La campagne a opposé une droite confiante dans le désengorgement promis à une gauche dénonçant un ouvrage « dépassé, inutile et dispendieux », au coût estimé à au moins 3,8 milliards de francs. Le Conseil d'État soutenait le principe ; la réalisation, elle, dépendait largement de la Confédération, l'ouvrage relevant du réseau des routes nationales.
▲ Oui — 62,8% Le principe d'une traversée du lac est inscrit dans la Constitution genevoise. Soutien net de la droite et des milieux économiques. | ▼ Non — 37,2% La gauche et les écologistes échouent à bloquer le principe, malgré leurs alertes sur le coût et l'utilité du projet. |
Les forces en présence
▲ Camp du Oui (l'Entente) • PLR Genève et PDC, à l'origine de l'initiative • Conseil d'État favorable au principe • Milieux économiques TCS, associations routières • Droite populaire UDC, MCG | ▼ Camp du Non • Parti socialiste et Les Verts genevois • Ensemble à Gauche solidaritéS, PdT • Milieux environnementaux dénonçant coût et impact |
Arguments et verdicts
▲ Arguments POUR (camp du Oui) Boucler le contournement et désengorger la ville ✗~ Non concrétisé à ce jour. Près de dix ans après le vote, aucun ouvrage n'a été construit : le trafic genevois n'a donc pas été soulagé par une traversée qui reste sur le papier. Le principe constitutionnel n'a pas, à lui seul, fait sortir de terre un seul mètre de route. Source : RTS / Le Temps, 2018–2023 Inscrire le principe garantira la concrétisation du projet ✓~ Partiellement vérifié. L'ancrage constitutionnel a maintenu le dossier en vie : la Confédération l'a rouvert en février 2023 et mentionné dans sa planification routière. La réalisation reste toutefois lointaine, un financement fédéral n'étant visé qu'à l'horizon 2028–2031. Source : RTS, 23 février 2023 | ▼ Arguments CONTRE (camp du Non) Un projet « dépassé, inutile et dispendieux » « un projet dépassé, inutile et dispendieux » ✓~ Confirmé sur le coût et les délais. Le devis est passé d'environ 3,8 milliards à près de 4,8 milliards de francs, et près de dix ans après le vote le chantier n'a toujours pas commencé. Le jugement d'« inutilité » reste politique, mais la lenteur et la dérive des coûts donnent du crédit aux opposants. Source : Gauche genevoise, citée par Le Courrier / TdG, 2016–2018 Un risque financier majeur pour Genève ✓~ En partie avéré. Le coût estimé a grimpé à 4,775 milliards. L'essentiel du financement relève désormais de la Confédération (route nationale), ce qui déplace une partie du risque cantonal mais confirme l'ampleur de la facture redoutée. Source : Le Temps, 2023 |
Le bilan, près de dix ans après
Le vote de 2016 a inscrit un symbole plutôt qu'un chantier. La traversée est restée sur le papier durant des années avant que Berne ne rouvre le dossier en 2023 — sans qu'un ouvrage soit pour autant engagé.

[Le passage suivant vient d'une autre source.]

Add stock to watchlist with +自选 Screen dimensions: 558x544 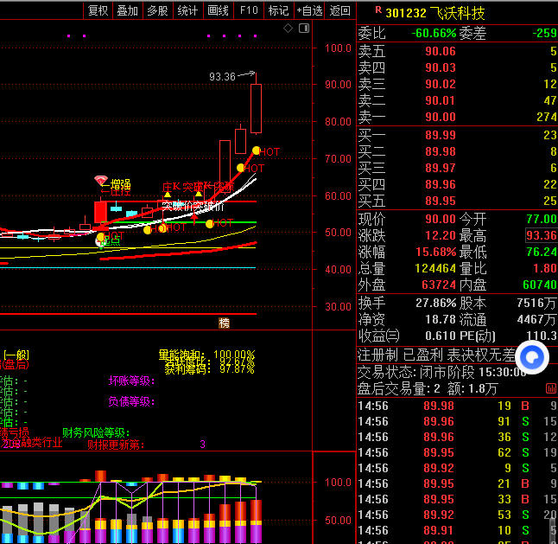click(309, 10)
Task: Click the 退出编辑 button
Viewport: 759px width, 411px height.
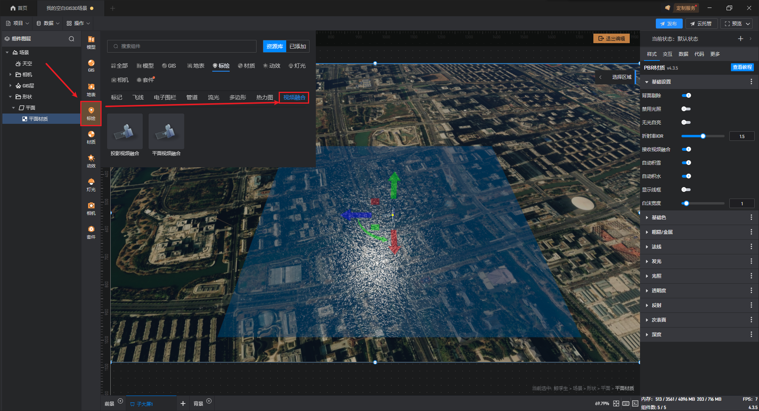Action: point(612,38)
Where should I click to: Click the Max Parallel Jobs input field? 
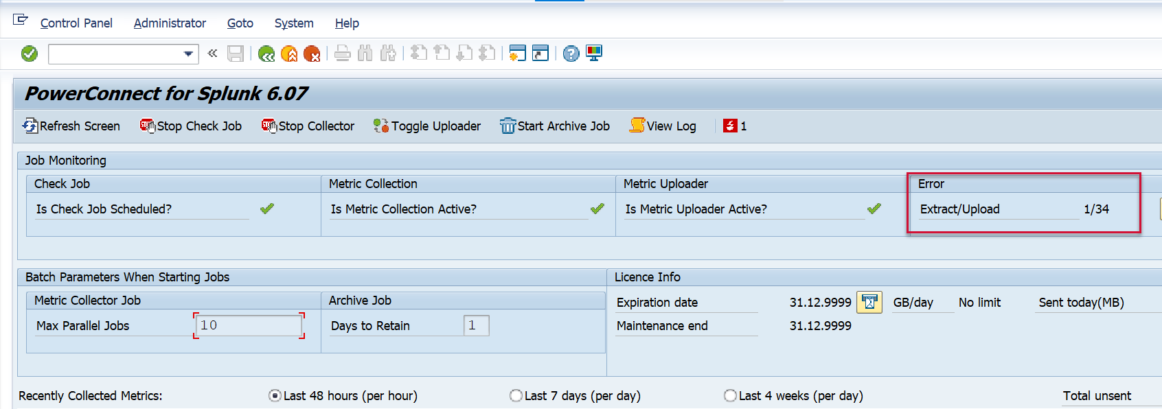(x=249, y=325)
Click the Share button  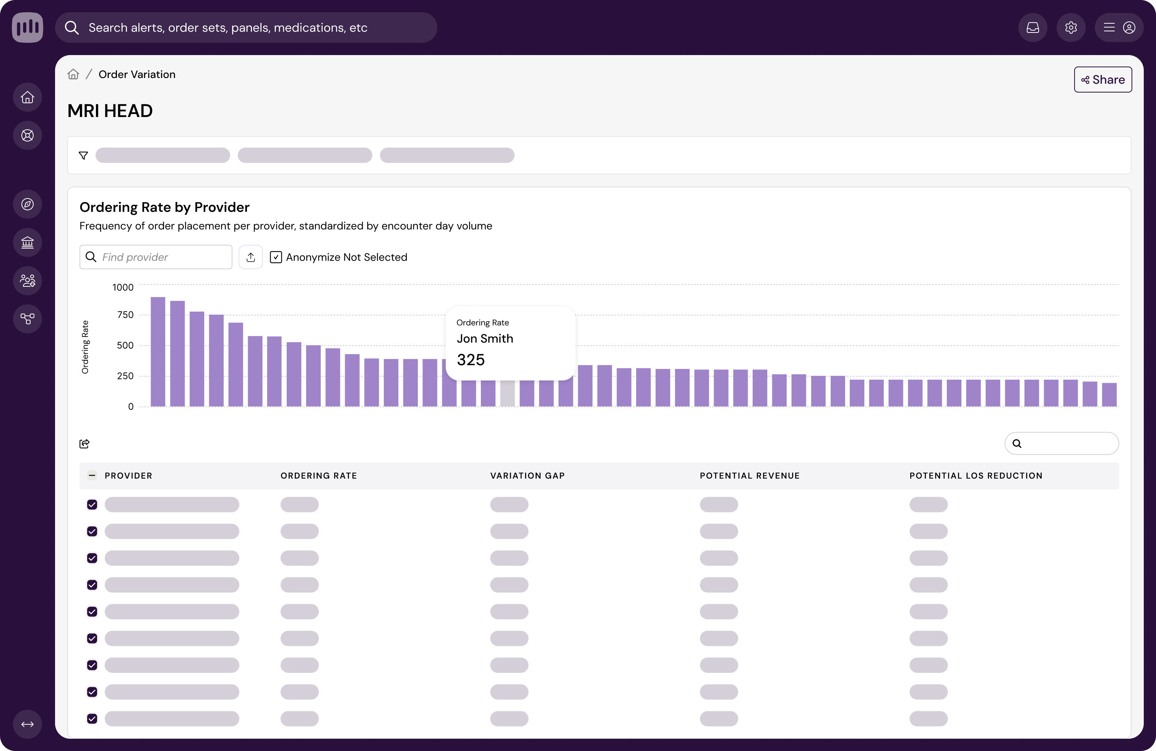tap(1103, 80)
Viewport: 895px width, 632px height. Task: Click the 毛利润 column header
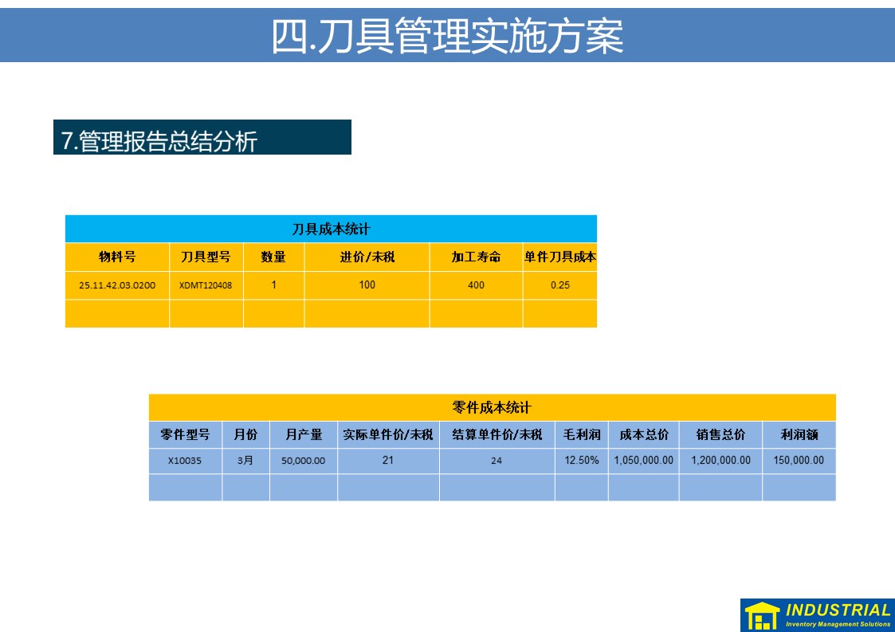pos(581,435)
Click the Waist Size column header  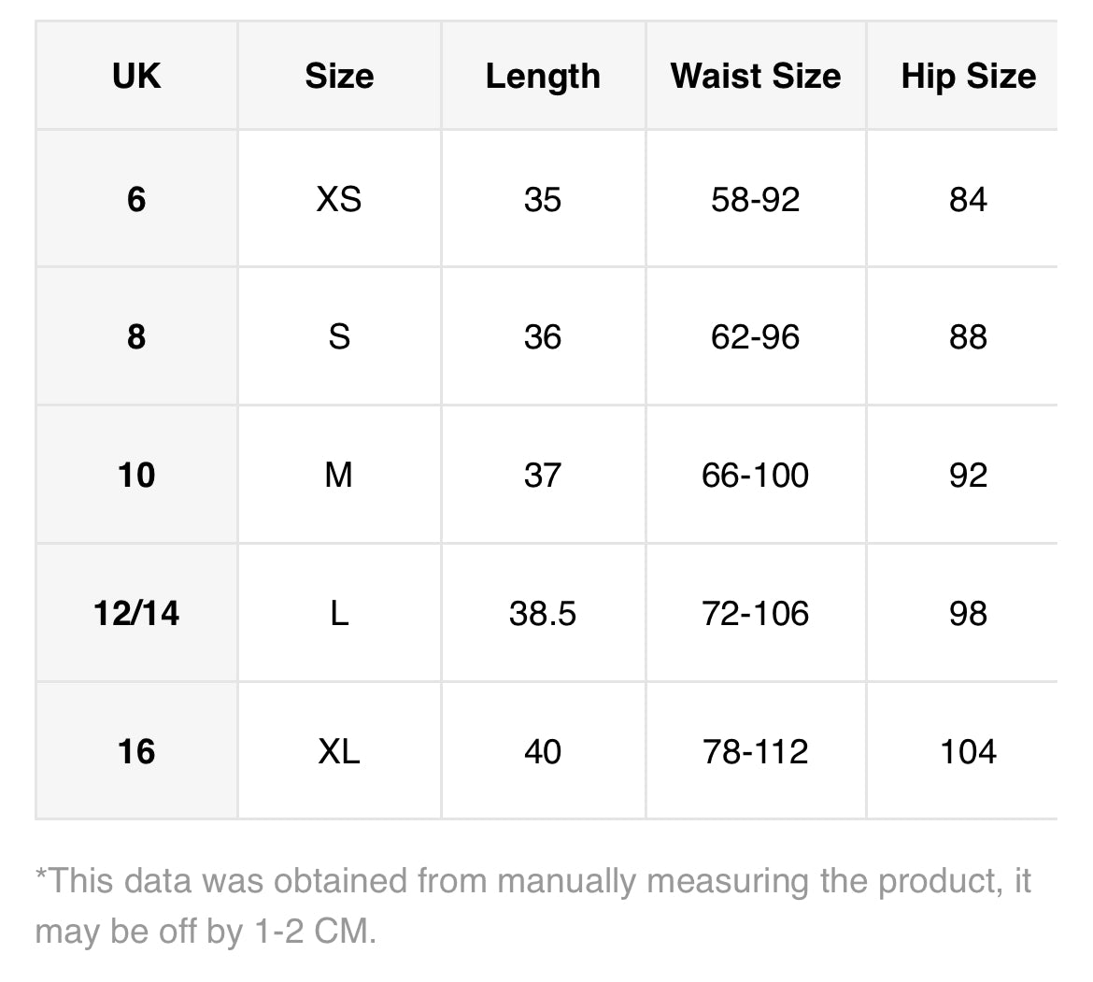755,76
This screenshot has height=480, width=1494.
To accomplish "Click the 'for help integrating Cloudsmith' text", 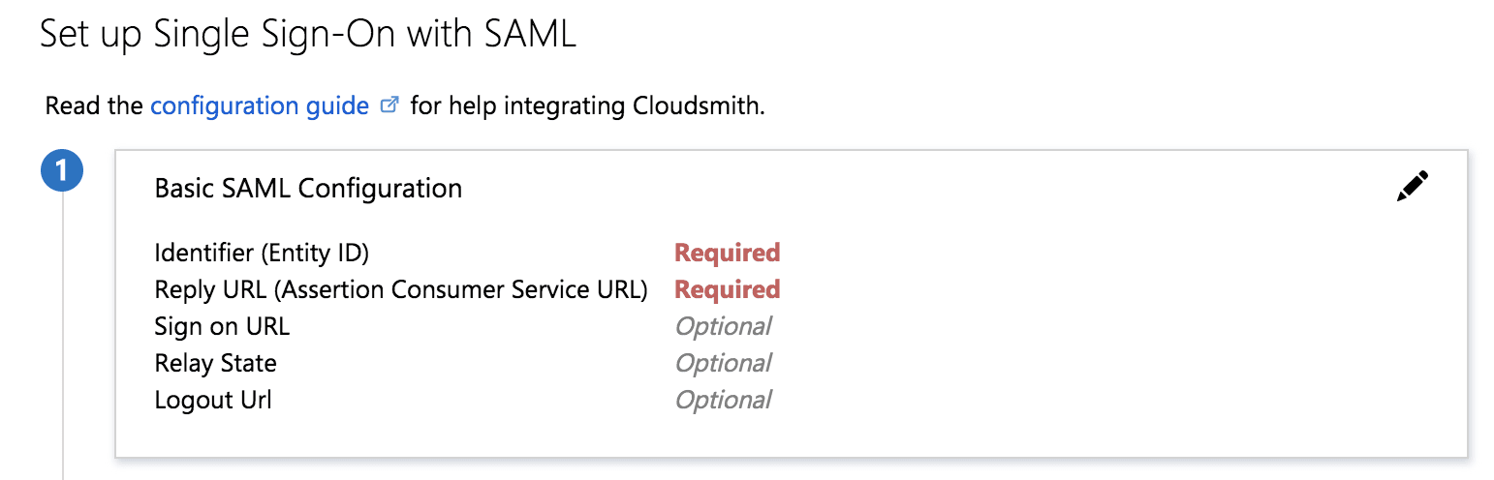I will pos(587,105).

62,8% de oui au principe de la traversée | ~4,8 mrd coût désormais estimé (contre 3,8 annoncés) | 2023 la Confédération rouvre le dossier | 0 ouvrage construit à ce jour |
Le plébiscite de 2016 illustre un classique genevois : un peuple qui dit oui à une infrastructure de désengorgement, mais un projet qui se heurte ensuite à sa propre complexité financière et fédérale. Inscrire un principe dans la Constitution ne construit pas un pont ; cela crée surtout une obligation politique de ne pas l'enterrer.
Avec près de dix ans de recul, ce sont en partie les opposants qui ont vu juste sur le coût et les délais : la facture a enflé de 3,8 à 4,8 milliards et aucun chantier n'a démarré. Mais le camp du oui n'a pas tout perdu : l'ancrage constitutionnel a empêché l'abandon pur et simple, et la Confédération a rouvert le dossier en 2023.
Le sort de la traversée se jouera désormais à Berne, dans les programmes de financement des routes nationales. Genève a voté un cap ; il lui reste à convaincre la Confédération d'en payer le prix — et à démontrer qu'un ouvrage conçu au siècle dernier répond encore aux besoins de mobilité d'aujourd'hui.